My feeds have spent the last fortnight chewing over the latest worm that ripped through European networks in late June, the one that looked like ransomware and behaved like sabotage. I'm not going to pretend to know more about its precise lineage than the people still pulling it apart, and there's been enough confident wrongness written already without me adding to it. What struck me, sat reading the post-mortems, wasn't the malware. It was how familiar the shape of it felt. Spread through a hole that had a patch available months earlier. Found the unpatched machines because there are always unpatched machines. Used a network to do what networks do, which is connect the careful to the careless.
We have, what, six weeks since the last one of these that everyone agreed was a wake-up call? And the call goes unanswered for the same reason every time, which has nothing to do with the cleverness of the attack and everything to do with the unglamorous reality of running estates of computers.
Patching is the thing that's always important and never urgent, right up until it's catastrophic, and human beings are terrible at the always-important-never-urgent category. I've watched it everywhere I've worked. The patch exists. Someone even tested it. And then it sits, because applying it means a maintenance window, and the window means downtime, and the downtime needs sign-off, and the system it'd touch is the one nobody wants to breathe on because it's load-bearing and undocumented and the person who built it left in 2014. So it waits. It always waits. The patch register grows a column of red, and everyone agrees we really must get to that, and the urgent work of the day wins again, because the urgent work always wins against the merely important.
What these outbreaks expose isn't a security failing in the heroic sense. It's an operations failing in the boring sense.

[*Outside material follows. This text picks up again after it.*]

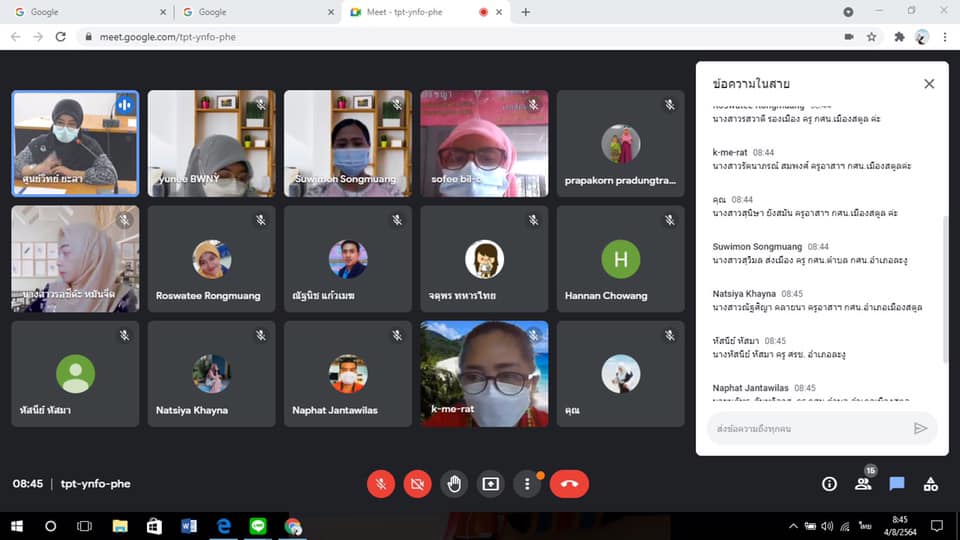Toggle the chat panel icon
This screenshot has height=540, width=960.
point(897,484)
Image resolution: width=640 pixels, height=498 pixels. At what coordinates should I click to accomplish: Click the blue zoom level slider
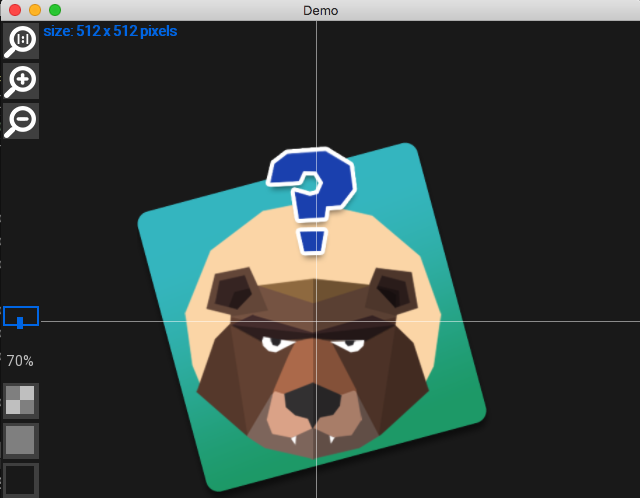(21, 317)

The organisations that came through these things lightly weren't the ones with the cleverest defences, they were the ones that could actually answer the question "which of our machines is unpatched and where are they" without a three-day audit. That capability is dull. It's inventory, it's automation, it's the discipline of a maintenance schedule that gets honoured even when there's a fire elsewhere. None of it makes a good headline, which is exactly why it gets starved of attention until a worm writes the headline for you.

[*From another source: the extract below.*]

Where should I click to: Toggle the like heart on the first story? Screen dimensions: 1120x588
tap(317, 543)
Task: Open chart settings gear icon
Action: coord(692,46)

I'll spare you the tidy moral, because I don't think there is one beyond what we already know and keep not doing. The patch was available. The window was unbookable. And a worm doesn't care which of those is your fault. If this latest one buys anyone reading a slightly easier conversation with their management about a maintenance window, it'll have done more good than the malware did harm. I'm not holding my breath, mind. We'll be here again by autumn, reading near-identical post-mortems, nodding along, and not booking the window.